Continuing with this series, Premillennialism in Church History: the Puritan era ended with more political stability, the Reformation and Protestant era having effected some changes to allow more peace and freedom in religious practice. In his history of premillennialism, Nathaniel West observed this change, which began in the late 17th century, and the related millennial views. Again premillennialism proves itself to be the doctrine of the martyred, persecuted church, a doctrine that does not thrive so easily in times of peace and prosperity.

The Church of Christ can not bear prosperity and peace in this Age, and not become corrupt in doctrine and practice. All history confirms the observation. Times of peace are times of peril for the truth.

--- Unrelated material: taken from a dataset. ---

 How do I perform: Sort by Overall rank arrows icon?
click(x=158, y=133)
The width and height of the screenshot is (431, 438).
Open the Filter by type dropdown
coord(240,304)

With the return of relief after fifteen years of the Commonwealth under Cromwell, and with the reactionary restoration of semi-popery under Charles and James, England, though hallowed with martyr blood, once more reared aloft her “mitred front.” The martyr doctrine fell into disrepute. The revocation of the Edict of Nantz by Louis XIV., that crowning perfidy of King and Court, assisted to promote the reaction. … The Roman religion again became fashionable. On all sides the cry was heard for Organic union, reconstruction of the Church, and demolition of dissenting Creeds, a project that baffled the genius of even a Bossuet and Leibnitz. And so the wretched times went on.

It was in such a climate that postmillennialism, then referred to as Whitbyism for its creator, Daniel Whitby, was first introduced as a “new hypothesis.”

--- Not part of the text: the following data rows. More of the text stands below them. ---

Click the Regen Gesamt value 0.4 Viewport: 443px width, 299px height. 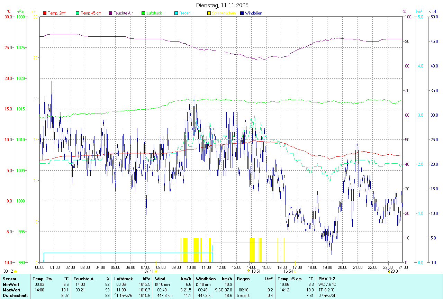(x=270, y=296)
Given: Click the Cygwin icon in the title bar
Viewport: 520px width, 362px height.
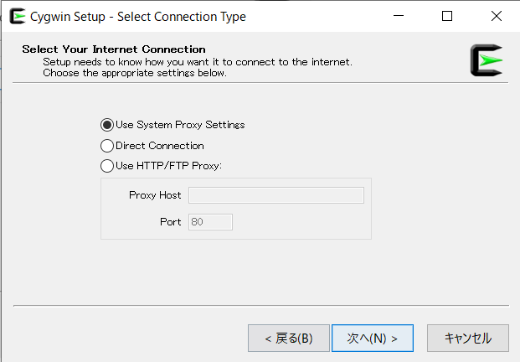Looking at the screenshot, I should pyautogui.click(x=16, y=16).
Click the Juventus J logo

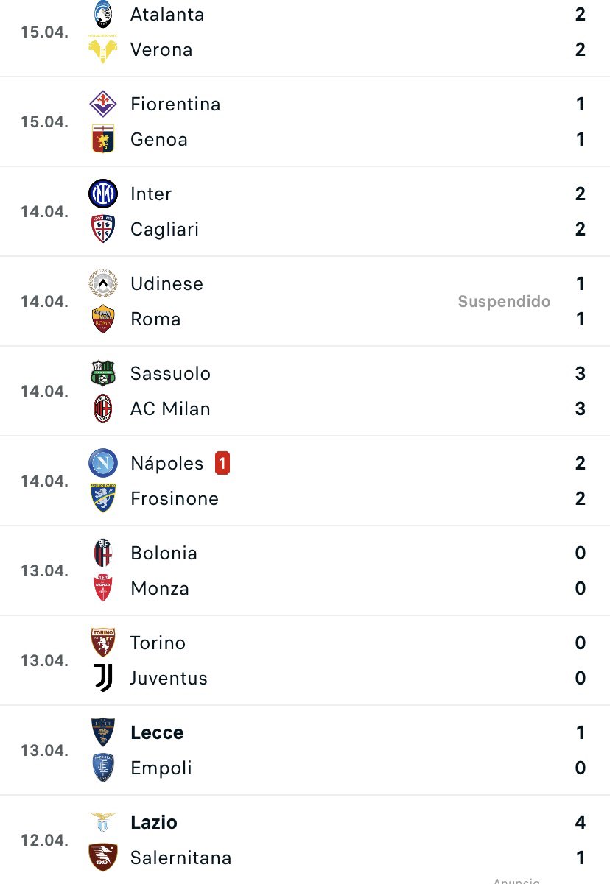pos(103,678)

This theory met with acceptance; all the more that it had built itself upon the interpolated text of Justin, the misapplied passage of Irenaeus, the misrepresentations of Christian Chiliasm by Origen, Dionysius, Eusebius, by twisted quotations from the fathers, and by ascribing the paternity of Chiliasm to Jewish apocryphal writings, and Sibylline oracles; and all the more that it fortified itself with the glowing language of the prophets, regardless of New Testament eschatology, and not only paraded ingeniously the indiscreet utterances of certain men, but attributed to the defenders of true Chiliasm sentiments they never held. But still more. The terrible condition of Europe, just after the French Revolution, the powerful preaching of the gospel, the earnest prayer, the “Great Awakening” under the outpoured Spirit, marking the eighteenth century, the new era of missions, Bible, tract, and other societies, the increased interest felt in the conversion of the Jews, the established concert of prayer for the “conversion of the world,” all contributed to make the Whitbyan theory popular.

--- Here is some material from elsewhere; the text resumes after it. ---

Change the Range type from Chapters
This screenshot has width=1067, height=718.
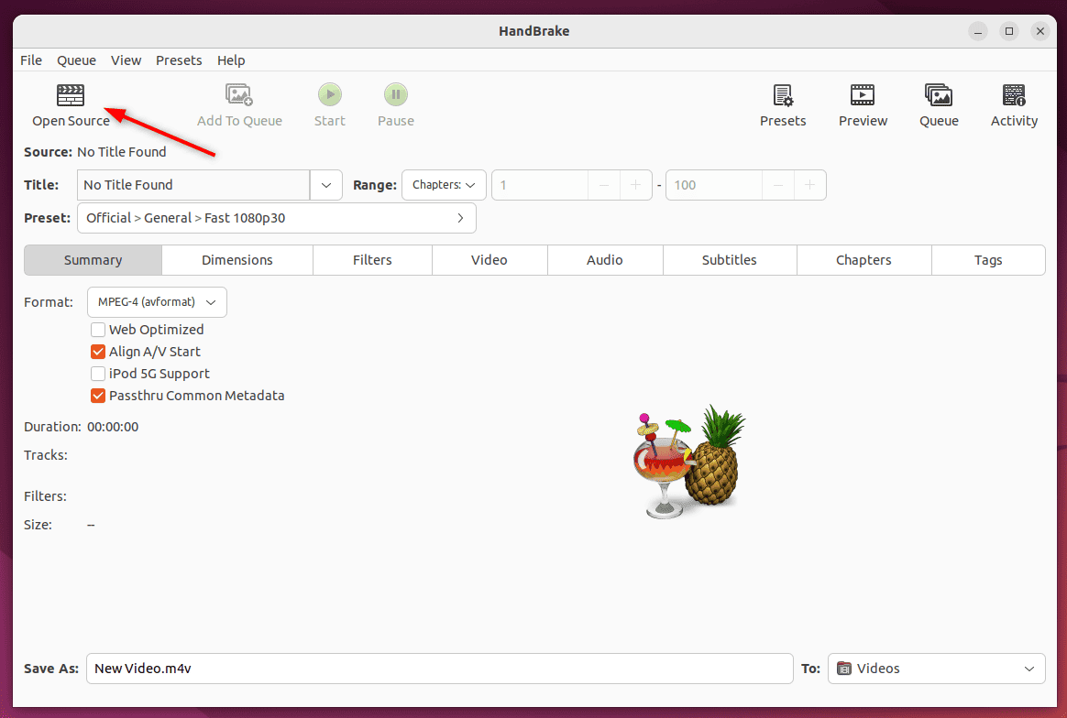[444, 184]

Though the idea appeared to be new, and indeed this was the first time the idea was so well accepted, yet its very premise had long since been considered and outright rejected. What J.C. Ryle had recently published (at the time of Nathaniel West’s history), “I believe that the world will never be completely converted to Christianity by any existing agency before the end comes,” was only the same thing said by John Knox a few centuries earlier: “To reform the face of the whole earth, is a thing that will never be done until that King and Judge appear for the restitution of all things.”

Yet this time, from the late 17th through the 18th century, still provided many believers who continued to uphold the premillennial faith: John Bunyan; the French Calvinists (exiled Huguenots) Jurieu and Daubuz; followed by many prominent theologians of the 18th century:  Increase and Cotton Mather; John Gill; Augustus Toplady; as well as lesser-known names such as William Newcome; Thomas Newton; Alexander Pirie; John Fletcher; Joseph Perry; Joshua Spaulding, and many others.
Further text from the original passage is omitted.